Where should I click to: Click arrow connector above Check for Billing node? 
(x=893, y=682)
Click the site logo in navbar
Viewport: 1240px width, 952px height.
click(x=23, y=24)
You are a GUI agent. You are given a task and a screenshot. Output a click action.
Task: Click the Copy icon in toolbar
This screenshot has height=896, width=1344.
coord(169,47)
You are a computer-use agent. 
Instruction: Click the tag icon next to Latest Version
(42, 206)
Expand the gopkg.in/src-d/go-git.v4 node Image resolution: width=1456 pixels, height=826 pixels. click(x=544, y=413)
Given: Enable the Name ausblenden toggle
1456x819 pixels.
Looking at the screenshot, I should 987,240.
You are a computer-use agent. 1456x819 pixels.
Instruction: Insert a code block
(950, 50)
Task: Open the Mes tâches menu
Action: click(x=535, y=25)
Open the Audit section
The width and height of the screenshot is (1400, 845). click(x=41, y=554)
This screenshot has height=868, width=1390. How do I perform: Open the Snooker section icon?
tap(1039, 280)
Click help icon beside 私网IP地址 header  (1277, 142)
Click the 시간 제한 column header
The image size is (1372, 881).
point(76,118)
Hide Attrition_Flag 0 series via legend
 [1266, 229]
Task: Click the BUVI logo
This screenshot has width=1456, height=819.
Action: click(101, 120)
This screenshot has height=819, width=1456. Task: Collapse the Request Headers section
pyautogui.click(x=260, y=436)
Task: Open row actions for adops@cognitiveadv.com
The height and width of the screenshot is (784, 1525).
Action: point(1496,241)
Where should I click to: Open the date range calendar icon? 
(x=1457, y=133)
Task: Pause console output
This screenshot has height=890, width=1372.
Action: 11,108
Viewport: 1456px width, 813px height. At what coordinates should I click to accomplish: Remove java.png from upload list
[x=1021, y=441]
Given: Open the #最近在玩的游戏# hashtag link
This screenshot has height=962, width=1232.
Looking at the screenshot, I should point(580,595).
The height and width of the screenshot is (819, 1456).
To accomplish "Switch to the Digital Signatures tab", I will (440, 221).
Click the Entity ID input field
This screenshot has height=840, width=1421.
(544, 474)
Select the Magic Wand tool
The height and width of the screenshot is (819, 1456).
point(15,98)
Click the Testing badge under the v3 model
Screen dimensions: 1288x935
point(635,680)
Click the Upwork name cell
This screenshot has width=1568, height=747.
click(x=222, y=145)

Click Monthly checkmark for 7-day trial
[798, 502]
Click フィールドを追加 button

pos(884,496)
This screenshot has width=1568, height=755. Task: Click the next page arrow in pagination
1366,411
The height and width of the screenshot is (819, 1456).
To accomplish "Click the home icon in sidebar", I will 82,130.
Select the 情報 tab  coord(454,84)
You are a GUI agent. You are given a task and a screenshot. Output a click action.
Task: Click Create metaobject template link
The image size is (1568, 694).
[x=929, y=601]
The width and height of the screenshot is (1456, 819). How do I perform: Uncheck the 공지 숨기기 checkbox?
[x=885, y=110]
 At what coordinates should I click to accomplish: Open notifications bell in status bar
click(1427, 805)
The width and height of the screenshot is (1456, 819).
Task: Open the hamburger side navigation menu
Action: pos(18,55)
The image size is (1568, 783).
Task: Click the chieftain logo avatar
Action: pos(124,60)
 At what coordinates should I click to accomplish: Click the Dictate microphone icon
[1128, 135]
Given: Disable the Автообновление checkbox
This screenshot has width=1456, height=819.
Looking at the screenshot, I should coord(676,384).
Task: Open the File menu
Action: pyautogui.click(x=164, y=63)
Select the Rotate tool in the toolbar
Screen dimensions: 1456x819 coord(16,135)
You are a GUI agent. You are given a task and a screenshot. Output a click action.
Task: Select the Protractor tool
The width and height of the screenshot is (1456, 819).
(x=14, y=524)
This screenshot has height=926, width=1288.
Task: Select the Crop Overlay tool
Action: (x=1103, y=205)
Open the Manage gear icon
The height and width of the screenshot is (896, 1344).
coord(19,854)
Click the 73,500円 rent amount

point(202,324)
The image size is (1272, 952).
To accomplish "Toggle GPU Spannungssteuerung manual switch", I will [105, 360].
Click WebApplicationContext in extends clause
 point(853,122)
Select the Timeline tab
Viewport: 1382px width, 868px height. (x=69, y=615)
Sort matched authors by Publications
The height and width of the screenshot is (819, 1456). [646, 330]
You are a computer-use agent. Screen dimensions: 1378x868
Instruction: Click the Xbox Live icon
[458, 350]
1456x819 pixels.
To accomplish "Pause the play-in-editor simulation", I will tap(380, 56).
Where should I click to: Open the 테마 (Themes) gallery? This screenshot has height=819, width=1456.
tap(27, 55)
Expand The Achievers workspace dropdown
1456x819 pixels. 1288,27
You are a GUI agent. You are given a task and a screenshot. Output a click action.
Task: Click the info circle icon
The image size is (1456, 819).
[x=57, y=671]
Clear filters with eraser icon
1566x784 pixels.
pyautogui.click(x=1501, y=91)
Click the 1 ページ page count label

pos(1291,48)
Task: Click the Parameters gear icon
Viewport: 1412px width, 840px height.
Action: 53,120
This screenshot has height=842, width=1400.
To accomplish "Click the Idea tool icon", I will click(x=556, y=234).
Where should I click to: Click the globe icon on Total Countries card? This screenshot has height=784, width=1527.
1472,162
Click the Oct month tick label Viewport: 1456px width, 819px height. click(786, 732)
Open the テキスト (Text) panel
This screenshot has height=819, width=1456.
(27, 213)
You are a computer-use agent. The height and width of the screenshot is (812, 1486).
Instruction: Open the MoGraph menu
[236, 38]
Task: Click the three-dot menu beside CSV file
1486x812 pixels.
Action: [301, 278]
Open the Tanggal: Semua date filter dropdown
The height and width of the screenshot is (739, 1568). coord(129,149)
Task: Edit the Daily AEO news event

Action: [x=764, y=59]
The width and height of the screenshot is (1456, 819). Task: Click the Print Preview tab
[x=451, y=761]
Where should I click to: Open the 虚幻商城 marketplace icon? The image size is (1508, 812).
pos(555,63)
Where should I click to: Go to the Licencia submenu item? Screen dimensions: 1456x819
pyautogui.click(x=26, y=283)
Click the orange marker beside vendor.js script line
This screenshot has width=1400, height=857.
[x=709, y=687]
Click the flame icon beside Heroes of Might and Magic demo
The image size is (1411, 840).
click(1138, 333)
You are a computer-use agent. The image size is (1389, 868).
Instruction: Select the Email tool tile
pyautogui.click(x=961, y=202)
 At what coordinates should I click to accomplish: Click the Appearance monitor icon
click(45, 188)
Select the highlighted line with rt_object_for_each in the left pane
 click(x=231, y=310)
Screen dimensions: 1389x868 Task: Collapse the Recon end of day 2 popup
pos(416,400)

§ TASK DIRECTIONS
Copy the lines above that hold the word "computer".

§ PROBLEM SOLUTION
You are a computer-use agent. 
You are a computer-use agent. 1456x819 pixels.
You are a computer-use agent. Screen dimensions: 1378x868
You are a computer-use agent. The height and width of the screenshot is (812, 1486).
You are a computer-use agent. The image size is (1389, 868).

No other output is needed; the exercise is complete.